Homer was drawn back to the Adirondacks by a turn of events at the clearing. In 1886, a group of New York sportsmen organized the Adirondack Preserve Association (within a few years the organization would take on the new name of the North Woods Club), and a year later they purchased the old Baker farm property; the next season, operations began at the site. Some of the association members had once been summer boarders at the clearing, and it was perhaps through their good offices that Homer was elected to membership in 1888. In the following year he made two long visits to the site, the first of which extended from May 6 through July 13; the second from October 1 through November 24.
Homer had good reasons to spend so much time at the club in 1889. He saw old friends, including some who had stayed with him at the clearing more than a decade earlier, and he made new ones. A newly built kitchen and dining building in rustic style provided greater comfort and allowed more people to gather at the clearing than had been possible at the time of Homer’s first visits. Of the seventy-two people who registered at the club in 1889, sixteen were women. Like the summer residents at Prout’s Neck, they came from Homer’s social class and shared his interests.
But the chief reason that Homer spent eighteen weeks at the club in 1889 was almost certainly the fact that his now richly developed mastery of watercolor found an ideal subject in the scenery and sporting life of the Adirondacks. In England in the early 1880s he had begun to use the medium to depict the restless movement and surging power of the sea. In the mid-1880s, with his first visits to the Caribbean, he incorporated a new brilliance of light and color into his work. He soon had no equal as a virtuoso of watercolor technique. He never used his command of the medium for superficial effect, painting only those subjects that he knew well.
In 1889, Homer painted more than two dozen Adirondack watercolors that as a group rank among his very finest. Exhibited in New York during the winter of 1889-90, they brought forth enthusiastic critical praise. They included a number of his best-loved works. The subjects range from landscapes to intimate views of leaping trout, and include most of the cast of characters that would appear in succeeding seasons: deer, dogs, fish, guides, sportsmen and the vibrantly alive natural world of forest and lake.
Following this remarkable productive season, Homer returned to the North Woods Club every few years throughout the 1890s and then nearly annually throughout the first decade of the new century. (During some of the years in which he was absent from the Adirondacks, he traveled to a sporting club in Quebec.)
Among the masterworks of Homer’s North Woods Club years is The Blue Boat, from 1892. In it, two guides glide through the placid waters of an Adirondack lake. The stock of a rifle resting between them suggests their purpose— they are “on the trail.” With only a few brushstrokes Homer suggests pines and water plants, but the rich, deep colors of the landscape behind the boat come from soaking, blotting, scraping and other manipulations of the paper. The horizontal forms of the sky, land, boat and water enhance the painting’s quiet mood. The gaze of the younger guide carries the viewer’s interest into unseen parts of the landscape. Homer was so pleased with the outcome of this watercolor that he inscribed it with a fuller signature than usual: “Winslow Homer N.A. 1892.” (The “N.A.,” which he rarely used late in his career, identified him as an Academician of the National Academy of Design.) Under his signature he wrote, “This will do the business,” prophesying the quick sale of the work after its exhibition in his dealer’s gallery.

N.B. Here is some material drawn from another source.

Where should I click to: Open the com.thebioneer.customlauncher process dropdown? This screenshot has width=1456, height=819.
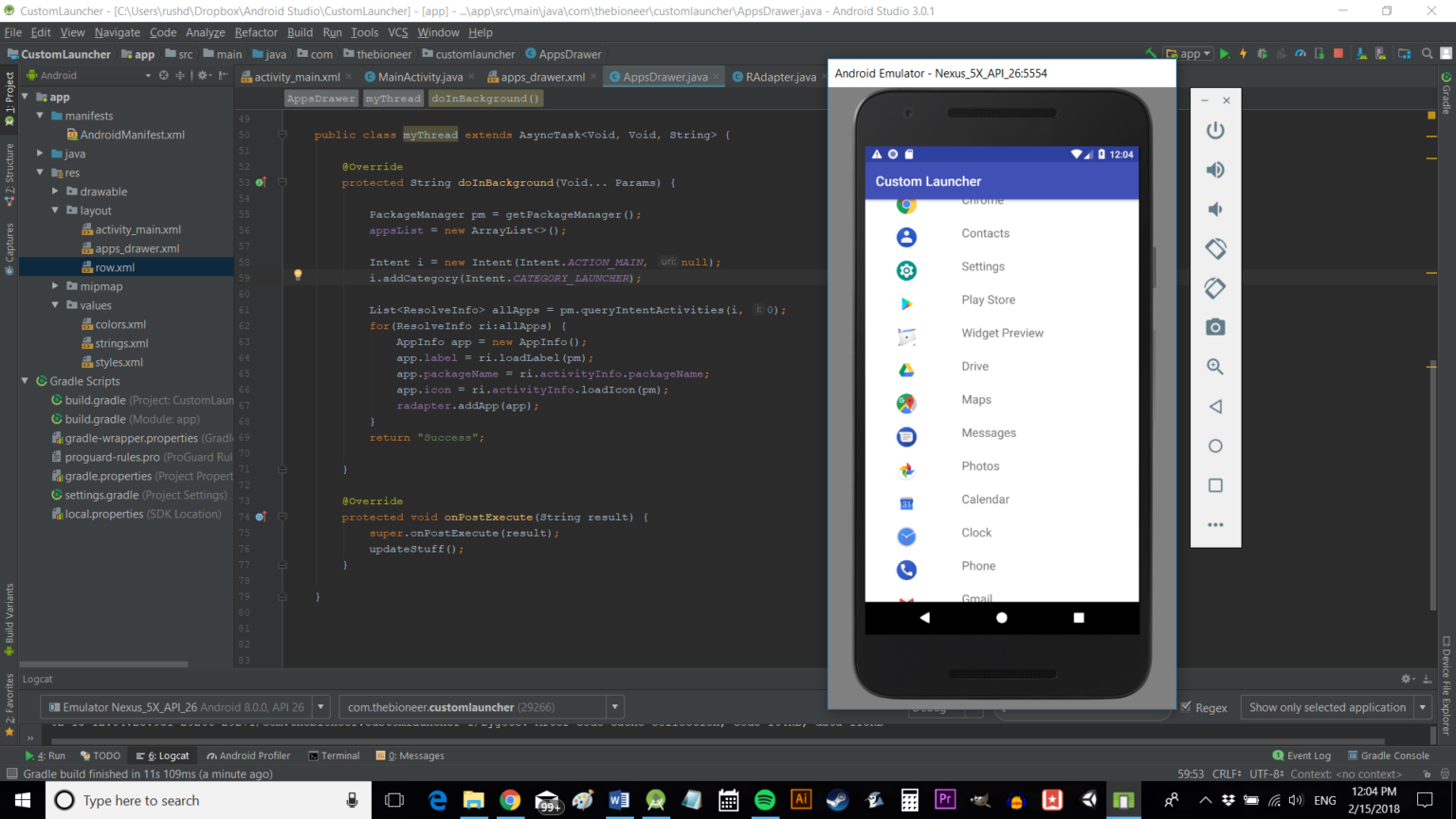[x=615, y=706]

Several of Homer’s North Woods Club watercolors carry the viewer close to leaping fish. In Leaping Trout and similar paintings, the artist offers a trout’s-eye view of one or more fellow trout momentarily airborne. Homer’s remarkable visual memory counted for much in these works, and he also had an ample supply of freshly caught fish to paint from. (The rules of the North Woods Club required that all fish and game caught by any member be presented to the club’s kitchen to be shared with others.)
Nothing as fresh and convincing as these works had ever before appeared in watercolor in America. Perhaps none have since. Sport fishermen have always been drawn to them, but their appeal has been just as strong to persons who have never cast a line or had any interest in fish or fishing. The brilliance of Homer’s technique itself arrests the attention of many viewers. Some also find here and there evidence of the artist’s subtle humor. An empty bottle rests at the bottom of the stream in certain watercolors, offering a contrast of form with the trout, while also serving as a comment on the increasingly less-than-pure state of the Adirondack wilderness. In Mink Pond, a sun-fish and a frog each prepare to launch themselves at a pair of butterflies that flutter at the edge of the water equidistant between them, inviting visions of a collision.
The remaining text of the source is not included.